--- start of Reading text ---
Must an atomic write always 'happen' at all?

Richard Hodges

unread,

Sep 9, 2016, 6:27:19 AM9/9/16

to std-dis...@isocpp.org

For reference, I refer you to this interesting (at least to me) discussion in the comments of a stack overflow answer:

http://stackoverflow.com/a/39394173/2015579

Here is the question at hand:

I conject that in this following program, I have a right to expect to see different numbers emerge on stdout. My counterpart asserts that this is merely a quality of implementation detail, and that the expressions:

++num;

—num;

could be legally optimised away by the compiler.

Can anyone shed any light on:-

a. what the standard actually says

b. what it really means

c. what it was supposed to say

on the subject?

Thanks in advance

code:

#include <thread>
#include <atomic>

int main()
{
    for (int iter = 0 ; iter < 20 ; ++iter)
    {
        std::atomic<int> num = { 0 };
        std::thread t1([&] {
            for (int i = 0 ; i < 10000000 ; ++i)
            {
                ++num;
                --num;
            }
        });
        std::thread t2([&] {
            for (int i = 0 ; i < 10000000 ; ++i)
            {
                num = 100;
            }
        });

        t2.join();
        t1.join();
        std::cout << num << std::endl;
    }
}

sample output:

Anthony Williams

unread,

Sep 9, 2016, 7:19:01 AM9/9/16

to std-dis...@isocpp.org

On 09/09/16 11:27, Richard Hodges wrote:
> For reference, I refer you to this interesting (at least to me)
--- end of Reading text ---
Given instruction 1 ->
Answer these questions about the atomic write thread:
(a) On what date did Richard Hodges post his message?
(b) How many times does the outer loop in the code run?
(c) What value does the second thread assign to num?
Given instruction 2 -> From the listing, output as a Markdown table with columns Row and Line the lines from the line with "This screenshot has height=596, width=1200." up to and including the line with "Action: pyautogui.click(x=521, y=69)". Number each row, leave out blank lines, and omit the pictures.
--- start of Record extracts ---
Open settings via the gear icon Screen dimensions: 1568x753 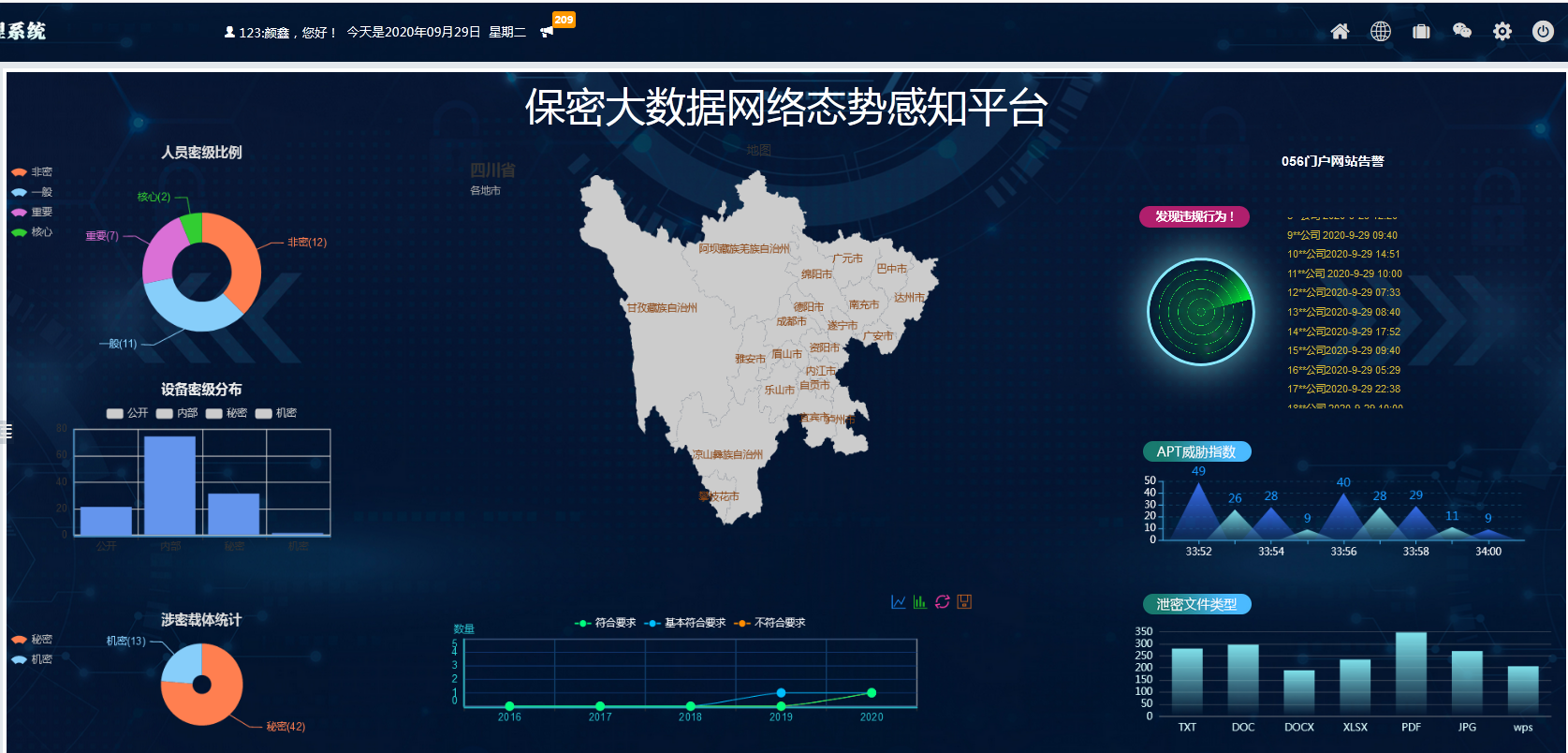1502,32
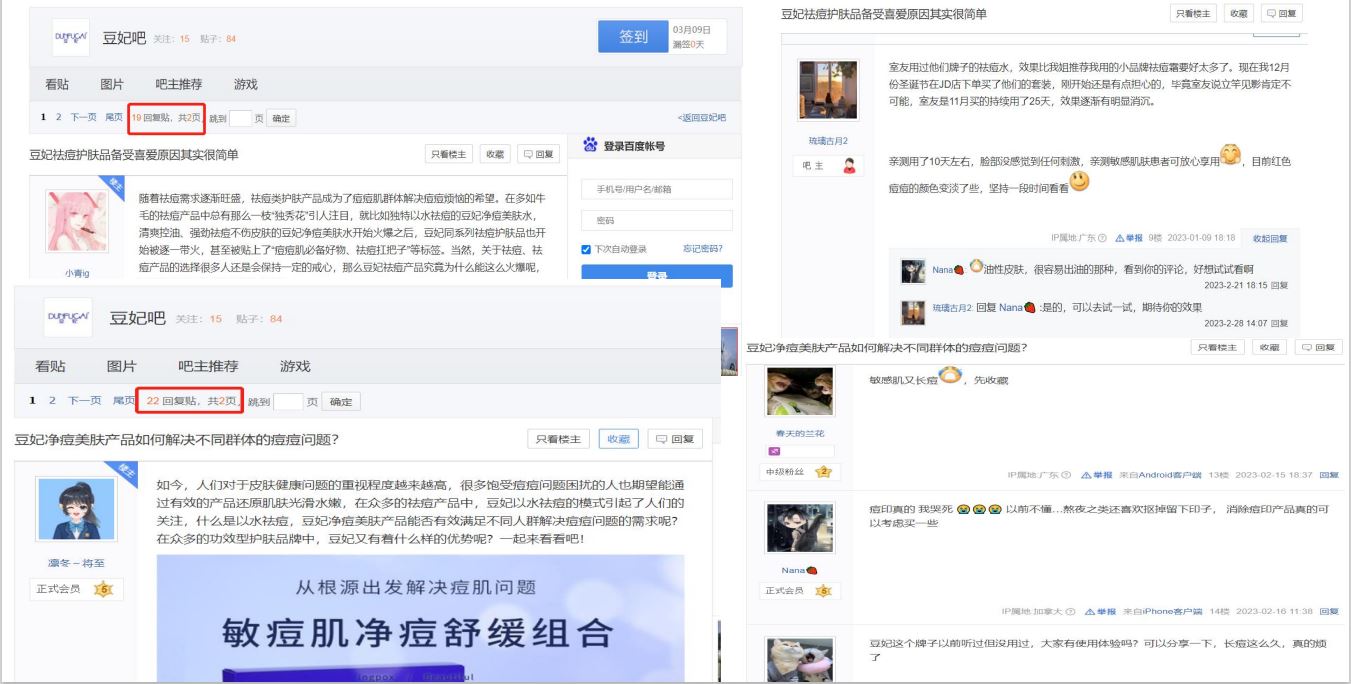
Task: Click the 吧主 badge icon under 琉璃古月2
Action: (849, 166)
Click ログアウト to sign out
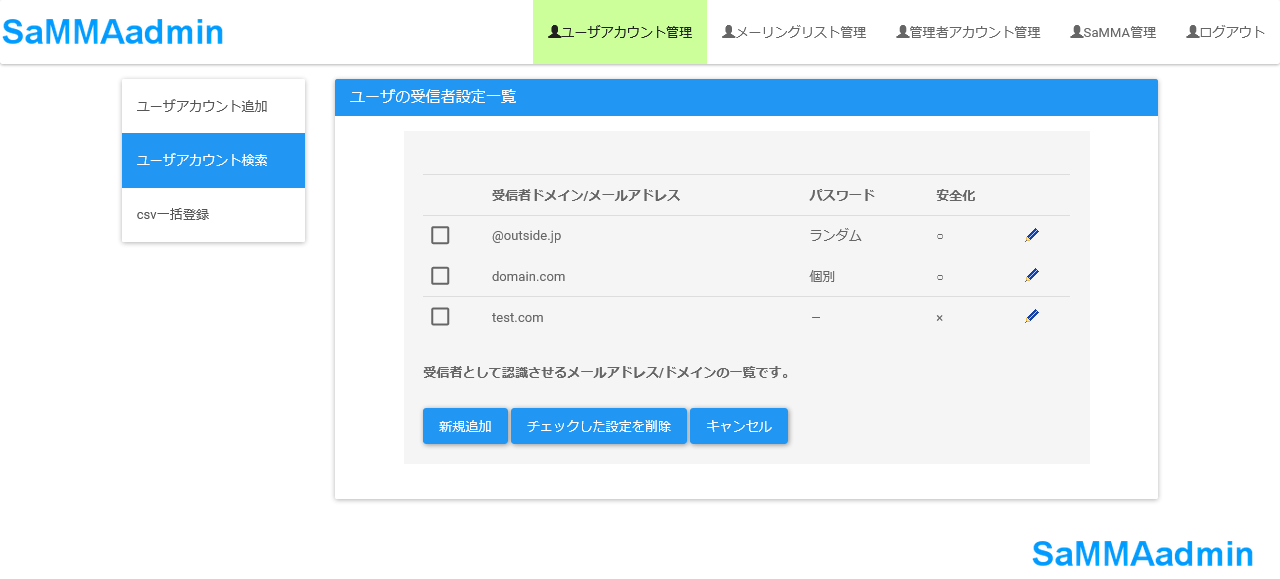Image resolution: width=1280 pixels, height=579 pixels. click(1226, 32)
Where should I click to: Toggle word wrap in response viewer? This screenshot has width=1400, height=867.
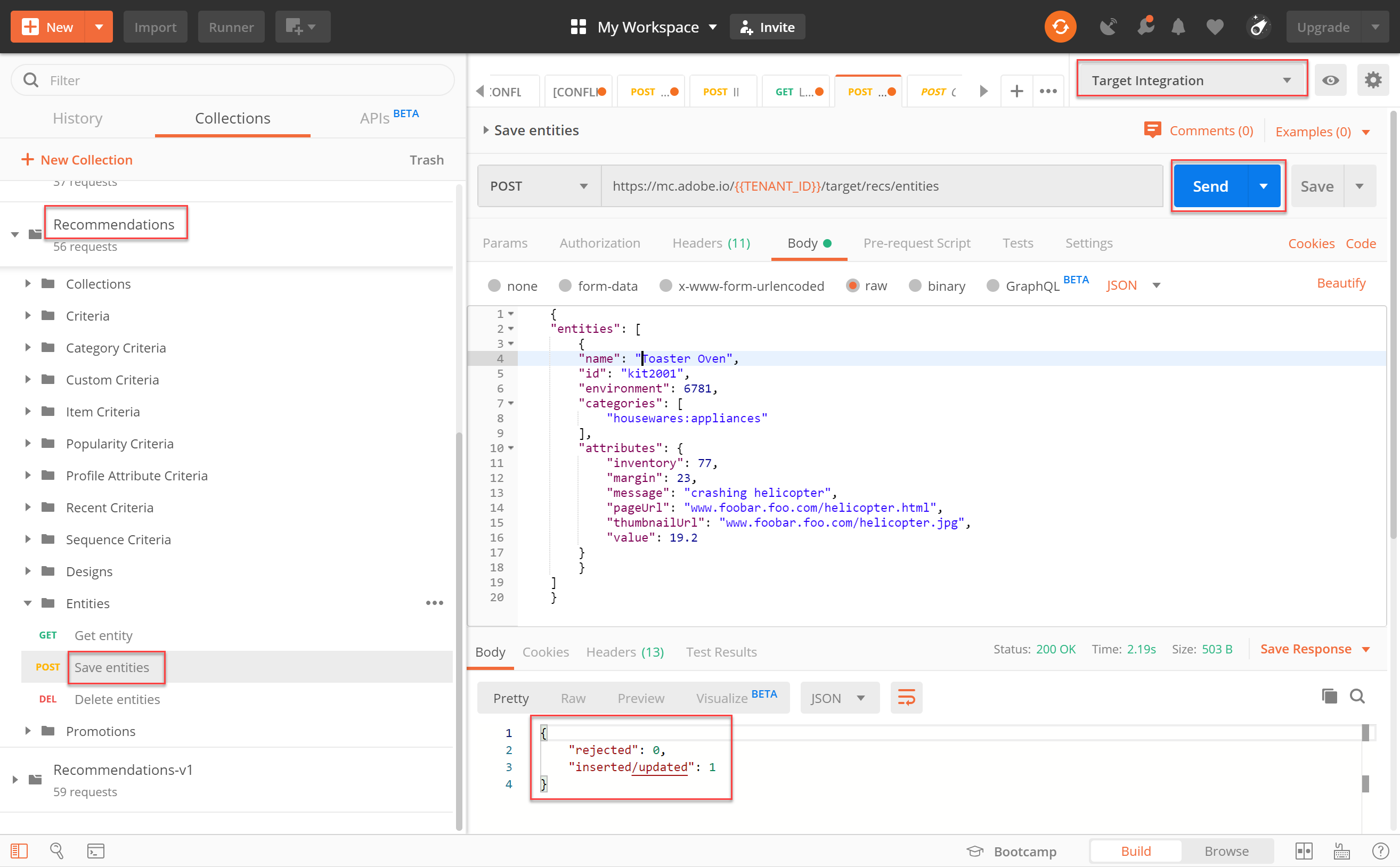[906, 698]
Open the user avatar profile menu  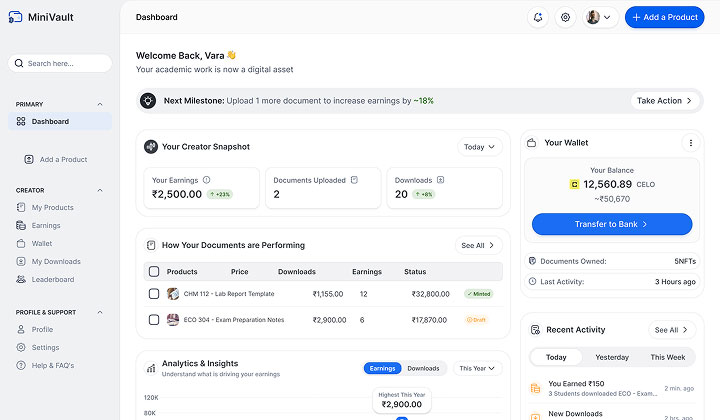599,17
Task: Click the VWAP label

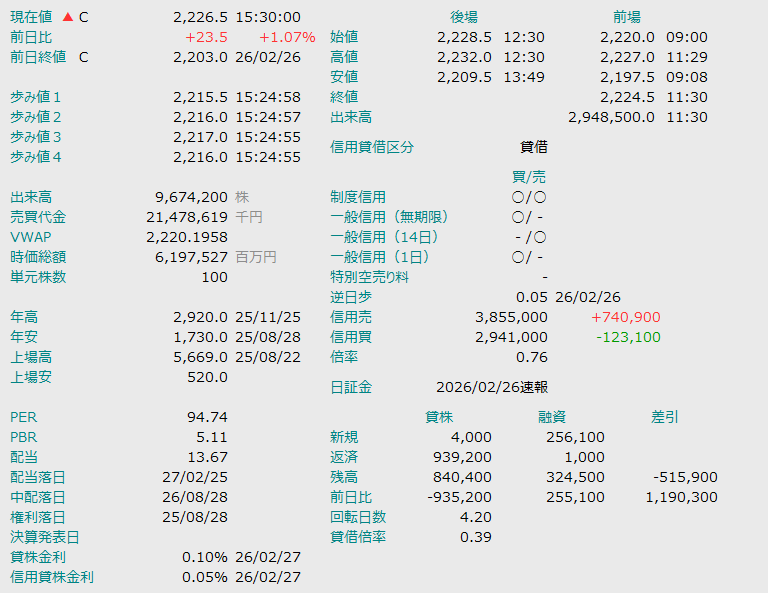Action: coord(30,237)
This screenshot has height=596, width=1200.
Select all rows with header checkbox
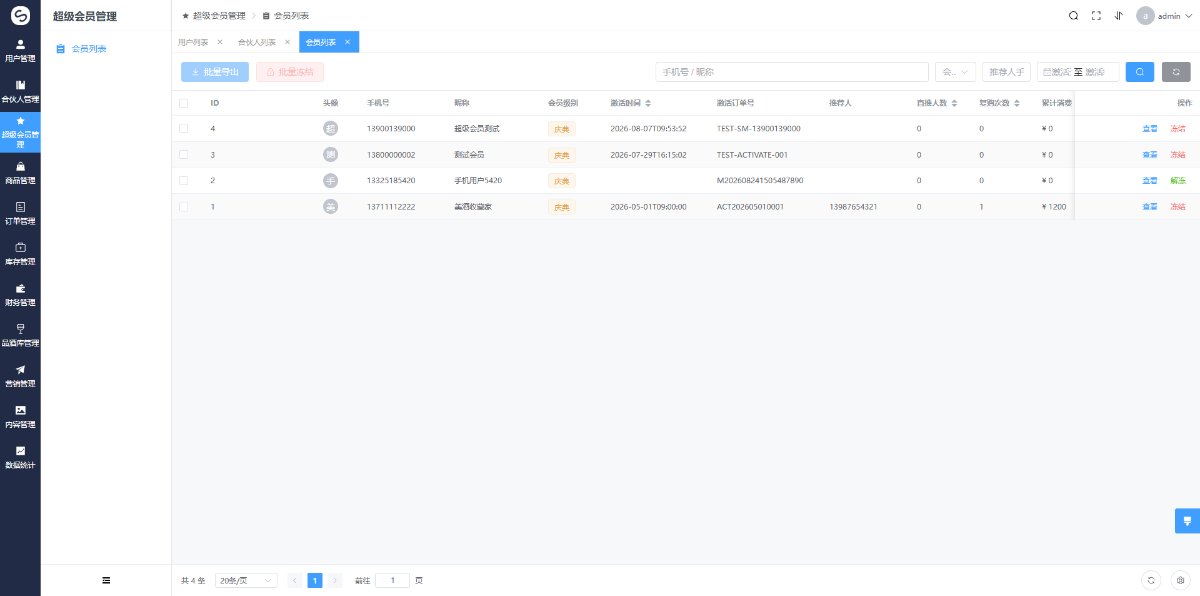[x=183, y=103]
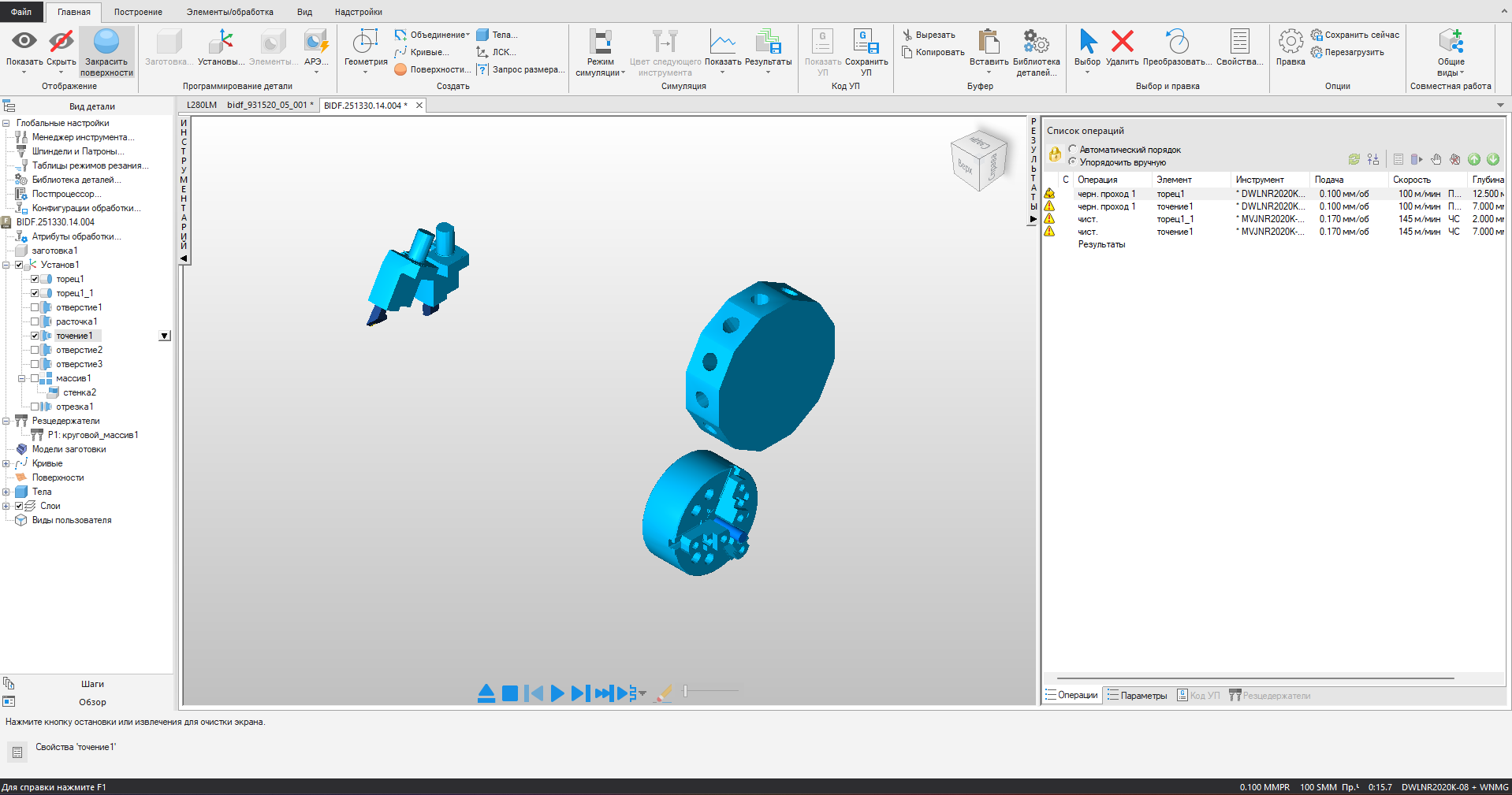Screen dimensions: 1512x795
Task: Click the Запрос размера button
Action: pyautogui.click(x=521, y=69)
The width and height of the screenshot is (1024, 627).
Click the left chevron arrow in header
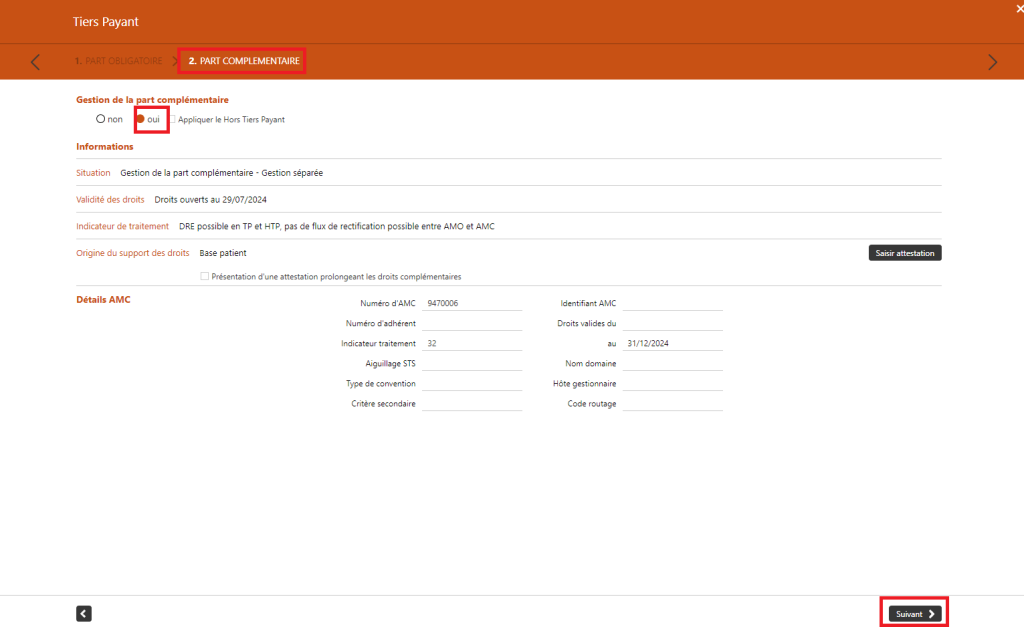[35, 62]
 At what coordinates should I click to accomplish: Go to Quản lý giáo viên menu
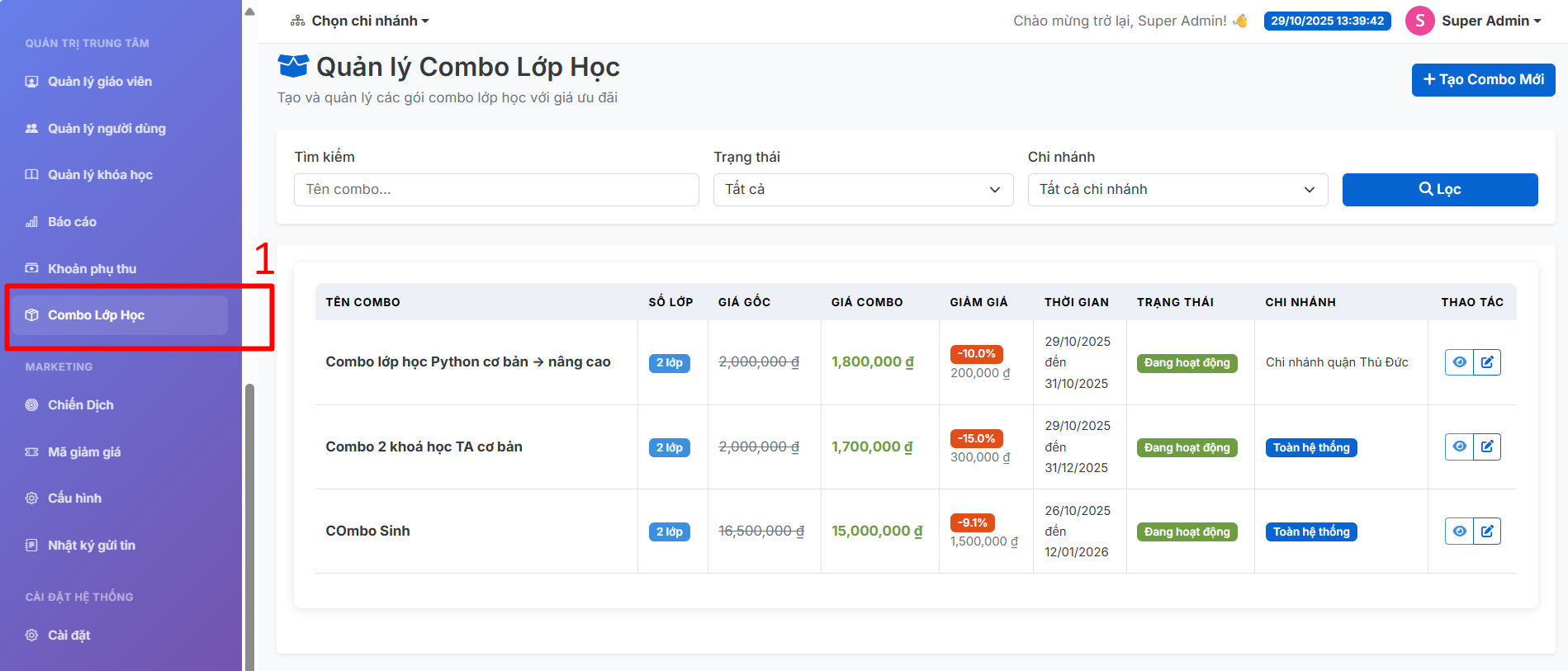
--- end of Record extracts ---
Exercise output 1 ->
(a) Sep 9, 2016
(b) 20
(c) 100

Exercise output 2 ->
| Row | Line |
|---|---|
| 1 | This screenshot has height=596, width=1200. |
| 2 | Select all rows with header checkbox |
| 3 | [x=183, y=103] |
| 4 | Screen dimensions: 1512x795 |
| 5 | Task: Click the Запрос размера button |
| 6 | Action: pyautogui.click(x=521, y=69) |